By the way, the authors estimate that if Bitcoin had the same coefficients to the operating cost of production as gold, then it would have to cost about $11.5 thousand. the conclusion here, however, is rather “you shouldn’t draw too far-reaching parallels between gold and Bitcoin.”

Volatility: how much crypto allows you to lose in one day

If we talk about volatility, then, of course, crypto has no equal. The chart below shows the distribution of one-day returns for Bitcoin and for the S&P 500 index – you can see for yourself. (For some reason, the authors made scales of different scales on these charts – so I had to manually compress the picture for the S&P 500, sorry for the somewhat jackal quality of the result.)

Bitcoin and S&P 500 Daily Returns
Bitcoin and S&P 500 Daily Returns

As you can see, the daily volatility of the US stock index almost always falls within +/- 2.5%, and only really in hellish periods (like the covid March 2020) jumps over 10%. For Bitcoin, a jump of 10% is, roughly speaking, a “normal Monday”, and an unusual daily movement for BTC is, well, at least 20% (or -40%, as it was in covid March).

Correlation: well, at least something is growing!

Apparently, since 2018, the correlation of cryptocurrencies among themselves has increased significantly. This, of course, does not mean that different coins will give the same return; but it seems to hint that if some large coins fall or rise, then the entire market as a whole will behave in a similar way.

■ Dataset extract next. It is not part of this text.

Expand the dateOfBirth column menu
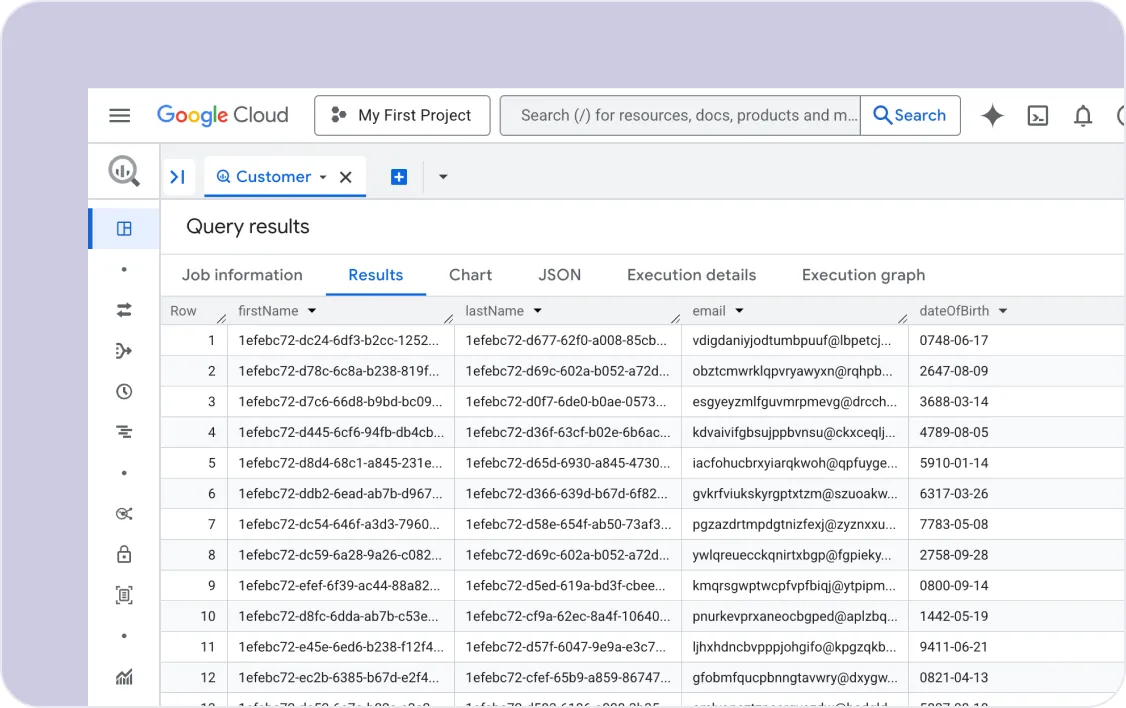pos(1002,311)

Correlation between cryptocurrencies at 15-minute intervals
Correlation between cryptocurrencies at 15-minute intervals

The picture of the correlation of Bitcoin (and with it the entire crypto market) with the S&P 500 looks even sadder. If, through 2019, it was possible to argue that adding crypto to the portfolio would bring a miraculous portfolio effect due to an approximately zero correlation with the stock market, then from 2020 th this correlation went up sharply to about ~0.5.

So everyone who expected that Bitcoin (digital, so to speak, gold!) Will powerfully act as a protective asset and save you from these drawdowns in stocks – they can probably no longer wait (the events of March 2020 are already as if hinted).

Correlation between Bitcoin/Ether and S&P 500 in 15-minute intervals
Correlation between Bitcoin/Ether and S&P 500 in 15-minute intervals


And there will be no smart conclusions! I just liked some of the graphs and thoughts in the article by the guys from the Man Group, and I decided to share with you. (There themby the way, even more – so if you liked it, then it makes sense to read the original.)

In general, I have always been closer to the camp of cryptoskeptics and did not recommend investing in crypto anything that you are not morally ready to lose completely. I still fully support this idea – but the events of February nevertheless forcedly raised the degree of my enthusiasm for cypherpunk ideals.

So personally, I probably plan to eventually add at least 5% of real BTC / ETH crypto to my portfolio (not counting those stablecoinsthat are already there as an airbag). True, if you rely on history (and, as you know, you should not rely on it), then the best time to buy a crypt is when no one talks about it for at least six months or a year. And, of course, does not write articles!

If the article seemed interesting to you, then I will be grateful for subscribing to my TG channel RationalAnswerwhere I try to find reasonable approaches to personal finance and investments (well, I dabble in crypto a little, as you can see).